> **Instructions for the task**
The records follow. Print, word for word, the first line through the "Collapse all particles with the chevrons icon" line.
'''
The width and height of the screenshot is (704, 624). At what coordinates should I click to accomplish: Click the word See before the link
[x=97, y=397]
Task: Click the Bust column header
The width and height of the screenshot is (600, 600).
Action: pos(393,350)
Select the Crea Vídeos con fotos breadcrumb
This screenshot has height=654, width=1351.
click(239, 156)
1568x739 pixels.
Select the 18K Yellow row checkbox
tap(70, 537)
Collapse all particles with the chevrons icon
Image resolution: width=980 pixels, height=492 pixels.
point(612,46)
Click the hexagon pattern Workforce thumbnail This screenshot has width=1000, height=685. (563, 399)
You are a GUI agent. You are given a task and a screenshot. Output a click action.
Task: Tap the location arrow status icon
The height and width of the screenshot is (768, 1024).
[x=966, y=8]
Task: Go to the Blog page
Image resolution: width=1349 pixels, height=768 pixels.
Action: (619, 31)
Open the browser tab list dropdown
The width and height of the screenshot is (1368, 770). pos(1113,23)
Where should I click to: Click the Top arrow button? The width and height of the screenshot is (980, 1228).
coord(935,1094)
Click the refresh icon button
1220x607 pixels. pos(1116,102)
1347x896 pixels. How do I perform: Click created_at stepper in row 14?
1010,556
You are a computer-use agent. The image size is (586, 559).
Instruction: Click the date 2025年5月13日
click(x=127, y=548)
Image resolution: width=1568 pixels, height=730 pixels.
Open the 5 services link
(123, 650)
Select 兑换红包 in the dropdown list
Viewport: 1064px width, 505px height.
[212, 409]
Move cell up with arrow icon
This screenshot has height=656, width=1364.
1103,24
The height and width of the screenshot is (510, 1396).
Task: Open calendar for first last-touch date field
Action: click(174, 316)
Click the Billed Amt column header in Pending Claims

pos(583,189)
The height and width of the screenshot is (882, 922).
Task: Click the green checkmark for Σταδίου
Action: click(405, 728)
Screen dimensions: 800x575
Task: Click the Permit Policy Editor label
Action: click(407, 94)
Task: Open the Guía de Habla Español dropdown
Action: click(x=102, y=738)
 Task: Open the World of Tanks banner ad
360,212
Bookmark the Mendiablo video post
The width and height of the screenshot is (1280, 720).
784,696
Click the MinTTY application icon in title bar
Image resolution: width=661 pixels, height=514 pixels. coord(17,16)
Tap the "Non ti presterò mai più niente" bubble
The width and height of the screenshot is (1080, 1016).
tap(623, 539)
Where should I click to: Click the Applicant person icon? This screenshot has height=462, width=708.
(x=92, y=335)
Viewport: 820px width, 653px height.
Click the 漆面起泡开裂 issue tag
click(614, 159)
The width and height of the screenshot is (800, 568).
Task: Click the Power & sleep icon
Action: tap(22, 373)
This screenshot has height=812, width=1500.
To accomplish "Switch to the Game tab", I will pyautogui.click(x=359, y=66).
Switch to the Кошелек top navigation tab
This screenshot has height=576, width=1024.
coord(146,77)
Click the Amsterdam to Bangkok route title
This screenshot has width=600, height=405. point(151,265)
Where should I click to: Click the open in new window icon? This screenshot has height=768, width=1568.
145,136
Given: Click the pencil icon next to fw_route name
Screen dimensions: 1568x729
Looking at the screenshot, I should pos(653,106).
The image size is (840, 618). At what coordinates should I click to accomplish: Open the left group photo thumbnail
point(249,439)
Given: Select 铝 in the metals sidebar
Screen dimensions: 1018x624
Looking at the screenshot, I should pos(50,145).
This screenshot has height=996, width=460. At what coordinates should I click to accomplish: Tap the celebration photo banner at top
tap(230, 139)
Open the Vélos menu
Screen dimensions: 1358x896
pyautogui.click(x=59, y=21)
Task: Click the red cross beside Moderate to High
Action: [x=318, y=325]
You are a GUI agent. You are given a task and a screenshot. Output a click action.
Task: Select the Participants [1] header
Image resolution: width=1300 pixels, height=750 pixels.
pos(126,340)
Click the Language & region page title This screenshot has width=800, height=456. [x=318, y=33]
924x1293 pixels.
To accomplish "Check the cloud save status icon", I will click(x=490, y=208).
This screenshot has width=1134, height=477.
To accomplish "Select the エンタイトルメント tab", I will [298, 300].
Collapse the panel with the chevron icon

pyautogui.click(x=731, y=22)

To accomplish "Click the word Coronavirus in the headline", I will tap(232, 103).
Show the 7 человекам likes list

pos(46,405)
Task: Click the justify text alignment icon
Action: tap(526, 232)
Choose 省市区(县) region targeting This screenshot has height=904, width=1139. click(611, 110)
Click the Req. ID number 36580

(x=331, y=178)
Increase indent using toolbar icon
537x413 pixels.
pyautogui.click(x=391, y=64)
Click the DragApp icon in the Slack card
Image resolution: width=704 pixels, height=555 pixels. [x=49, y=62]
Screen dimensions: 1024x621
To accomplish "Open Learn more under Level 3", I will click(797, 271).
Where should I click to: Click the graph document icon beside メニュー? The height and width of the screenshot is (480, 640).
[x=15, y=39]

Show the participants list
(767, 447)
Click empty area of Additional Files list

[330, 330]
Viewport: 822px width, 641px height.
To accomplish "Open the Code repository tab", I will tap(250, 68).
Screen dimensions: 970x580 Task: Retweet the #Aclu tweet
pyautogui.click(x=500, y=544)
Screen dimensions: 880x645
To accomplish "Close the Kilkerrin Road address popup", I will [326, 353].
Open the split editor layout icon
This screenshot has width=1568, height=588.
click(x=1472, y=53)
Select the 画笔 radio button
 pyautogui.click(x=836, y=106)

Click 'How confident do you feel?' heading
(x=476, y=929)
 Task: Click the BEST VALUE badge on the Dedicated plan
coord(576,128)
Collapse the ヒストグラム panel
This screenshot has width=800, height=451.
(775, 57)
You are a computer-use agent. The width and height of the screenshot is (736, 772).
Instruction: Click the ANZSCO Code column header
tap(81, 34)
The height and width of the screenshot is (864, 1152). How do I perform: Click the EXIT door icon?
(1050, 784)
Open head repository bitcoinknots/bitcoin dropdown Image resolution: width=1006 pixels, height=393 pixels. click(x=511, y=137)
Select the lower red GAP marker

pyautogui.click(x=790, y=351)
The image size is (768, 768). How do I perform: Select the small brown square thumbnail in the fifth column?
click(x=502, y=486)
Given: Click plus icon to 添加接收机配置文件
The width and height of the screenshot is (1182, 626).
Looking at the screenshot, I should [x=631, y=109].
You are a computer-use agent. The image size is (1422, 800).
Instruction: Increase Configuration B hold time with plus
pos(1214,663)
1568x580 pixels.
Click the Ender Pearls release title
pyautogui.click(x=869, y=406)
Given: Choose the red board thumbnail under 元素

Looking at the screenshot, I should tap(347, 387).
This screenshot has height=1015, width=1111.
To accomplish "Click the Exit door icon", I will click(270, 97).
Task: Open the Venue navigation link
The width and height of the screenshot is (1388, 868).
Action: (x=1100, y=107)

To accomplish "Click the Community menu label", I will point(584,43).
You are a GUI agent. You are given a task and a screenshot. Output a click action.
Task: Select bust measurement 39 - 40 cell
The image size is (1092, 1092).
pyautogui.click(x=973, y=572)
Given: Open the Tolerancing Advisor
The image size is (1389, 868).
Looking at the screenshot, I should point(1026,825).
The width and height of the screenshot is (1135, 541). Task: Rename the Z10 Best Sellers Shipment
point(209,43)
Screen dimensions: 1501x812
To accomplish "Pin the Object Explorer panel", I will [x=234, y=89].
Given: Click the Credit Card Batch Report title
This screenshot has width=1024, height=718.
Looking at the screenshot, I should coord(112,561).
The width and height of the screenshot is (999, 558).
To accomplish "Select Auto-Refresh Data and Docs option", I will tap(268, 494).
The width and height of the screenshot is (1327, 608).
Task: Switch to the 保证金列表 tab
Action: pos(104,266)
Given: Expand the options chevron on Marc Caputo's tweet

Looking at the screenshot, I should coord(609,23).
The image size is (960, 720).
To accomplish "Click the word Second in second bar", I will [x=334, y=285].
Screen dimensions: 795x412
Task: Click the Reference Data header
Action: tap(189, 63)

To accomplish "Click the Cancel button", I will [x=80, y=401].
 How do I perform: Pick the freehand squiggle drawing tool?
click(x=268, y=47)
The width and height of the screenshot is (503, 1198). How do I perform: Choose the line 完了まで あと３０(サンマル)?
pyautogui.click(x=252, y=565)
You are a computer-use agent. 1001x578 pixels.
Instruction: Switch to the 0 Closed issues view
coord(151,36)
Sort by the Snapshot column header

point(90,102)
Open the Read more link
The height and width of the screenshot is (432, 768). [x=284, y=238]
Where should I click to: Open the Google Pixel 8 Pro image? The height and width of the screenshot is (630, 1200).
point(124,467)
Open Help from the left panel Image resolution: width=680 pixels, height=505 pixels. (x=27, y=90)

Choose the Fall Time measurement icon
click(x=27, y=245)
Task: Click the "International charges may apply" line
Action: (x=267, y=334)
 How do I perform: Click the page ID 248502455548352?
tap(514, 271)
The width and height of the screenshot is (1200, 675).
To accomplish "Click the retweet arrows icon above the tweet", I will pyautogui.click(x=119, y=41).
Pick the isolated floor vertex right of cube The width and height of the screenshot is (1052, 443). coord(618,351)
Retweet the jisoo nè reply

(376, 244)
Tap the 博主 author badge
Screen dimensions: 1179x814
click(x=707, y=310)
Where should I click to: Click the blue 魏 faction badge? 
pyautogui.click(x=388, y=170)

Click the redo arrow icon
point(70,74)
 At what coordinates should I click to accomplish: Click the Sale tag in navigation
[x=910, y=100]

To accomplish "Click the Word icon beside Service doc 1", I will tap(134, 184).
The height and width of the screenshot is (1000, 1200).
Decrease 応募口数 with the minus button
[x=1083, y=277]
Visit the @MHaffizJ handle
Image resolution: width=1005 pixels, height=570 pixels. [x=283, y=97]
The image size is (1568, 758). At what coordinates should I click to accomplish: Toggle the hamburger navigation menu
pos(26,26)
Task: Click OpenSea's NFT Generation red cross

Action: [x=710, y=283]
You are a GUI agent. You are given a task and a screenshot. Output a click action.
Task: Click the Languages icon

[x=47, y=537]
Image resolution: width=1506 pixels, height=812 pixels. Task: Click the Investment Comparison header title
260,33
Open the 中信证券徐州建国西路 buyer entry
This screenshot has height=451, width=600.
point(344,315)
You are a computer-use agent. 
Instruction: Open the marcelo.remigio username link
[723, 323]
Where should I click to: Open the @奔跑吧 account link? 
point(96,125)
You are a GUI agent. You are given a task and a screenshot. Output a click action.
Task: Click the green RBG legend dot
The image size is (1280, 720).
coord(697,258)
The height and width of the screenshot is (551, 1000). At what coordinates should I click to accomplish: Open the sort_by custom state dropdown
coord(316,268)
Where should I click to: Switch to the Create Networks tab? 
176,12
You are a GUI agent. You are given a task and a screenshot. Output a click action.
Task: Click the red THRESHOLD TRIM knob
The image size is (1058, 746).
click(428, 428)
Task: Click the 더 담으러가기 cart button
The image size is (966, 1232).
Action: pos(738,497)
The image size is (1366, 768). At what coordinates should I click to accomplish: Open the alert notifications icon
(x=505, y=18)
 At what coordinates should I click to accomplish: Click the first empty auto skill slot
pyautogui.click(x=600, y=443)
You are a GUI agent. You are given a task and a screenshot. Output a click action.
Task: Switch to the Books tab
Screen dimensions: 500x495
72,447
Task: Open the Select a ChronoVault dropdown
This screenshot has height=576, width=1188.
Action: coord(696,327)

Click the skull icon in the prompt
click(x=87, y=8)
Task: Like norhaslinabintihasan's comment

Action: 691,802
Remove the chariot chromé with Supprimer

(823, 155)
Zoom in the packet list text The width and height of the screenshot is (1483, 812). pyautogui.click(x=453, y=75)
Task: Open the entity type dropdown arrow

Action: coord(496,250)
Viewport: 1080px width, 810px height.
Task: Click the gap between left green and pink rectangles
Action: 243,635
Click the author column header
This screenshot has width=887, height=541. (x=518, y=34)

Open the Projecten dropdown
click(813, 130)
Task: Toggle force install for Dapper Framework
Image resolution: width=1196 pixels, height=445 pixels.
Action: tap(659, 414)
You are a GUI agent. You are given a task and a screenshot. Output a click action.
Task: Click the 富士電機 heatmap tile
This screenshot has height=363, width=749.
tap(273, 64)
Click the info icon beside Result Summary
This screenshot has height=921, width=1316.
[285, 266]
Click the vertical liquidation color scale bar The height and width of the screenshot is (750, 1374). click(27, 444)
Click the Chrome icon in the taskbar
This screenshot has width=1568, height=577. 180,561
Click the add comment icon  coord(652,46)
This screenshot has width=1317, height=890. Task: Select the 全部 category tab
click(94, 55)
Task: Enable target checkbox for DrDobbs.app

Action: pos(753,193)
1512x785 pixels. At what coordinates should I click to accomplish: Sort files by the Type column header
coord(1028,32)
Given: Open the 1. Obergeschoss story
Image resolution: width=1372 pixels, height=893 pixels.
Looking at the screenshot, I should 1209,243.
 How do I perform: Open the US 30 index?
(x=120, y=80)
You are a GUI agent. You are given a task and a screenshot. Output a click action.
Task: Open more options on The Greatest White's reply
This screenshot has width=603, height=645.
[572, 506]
'''
> **Answer for this exercise**
The width and height of the screenshot is (704, 624). At what coordinates should I click to accomplish: Click the word See before the link
[x=97, y=397]
Task: Click the Bust column header
The width and height of the screenshot is (600, 600).
Action: pos(393,350)
Select the Crea Vídeos con fotos breadcrumb
This screenshot has height=654, width=1351.
click(239, 156)
1568x739 pixels.
Select the 18K Yellow row checkbox
tap(70, 537)
Collapse all particles with the chevrons icon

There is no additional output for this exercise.